One thing that’s been lost in this new journalism era is the ability for critical thinking that leads to logical questions.

Now, don't get me wrong, there’s lots of critical thinking going on in coverage of the incoming GOP administration but there’s not so much regarding people who are at the opposite political pole, over on the political and cultural left.
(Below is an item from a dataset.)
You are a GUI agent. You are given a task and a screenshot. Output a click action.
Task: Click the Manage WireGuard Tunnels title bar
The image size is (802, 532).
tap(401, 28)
When I read this Associated Press piece, I wondered why the reporter said relatively little about the man at the center of the article, instead of using his lawsuit as a wrap-up for other news on transgender issues. Was there no one editing this piece who couldn't send the writer back for more details? It would also help to actually talk to people who could explain details in church doctrines.

The story begins thus:

TRENTON, N.J. (AP) -- A transgender man sued a Roman Catholic hospital on Thursday, saying it cited religion in refusing to allow his surgeon to perform a hysterectomy as part of his sex transition.
Jionni Conforti's sex and gender discrimination lawsuit comes as new regulations hailed as groundbreaking anti-discrimination protections for transgender people are under legal attack from religious groups.
Conforti had scheduled the surgery at St. Joseph's Regional Medical Center in Paterson in 2015. He says a hospital administrator told him the procedure to remove his uterus couldn't be done because it was a "Catholic hospital."
"I felt completely disrespected," said Conforti, whose transition began in 2004. "That's not how any hospital should treat any person regardless of who they are."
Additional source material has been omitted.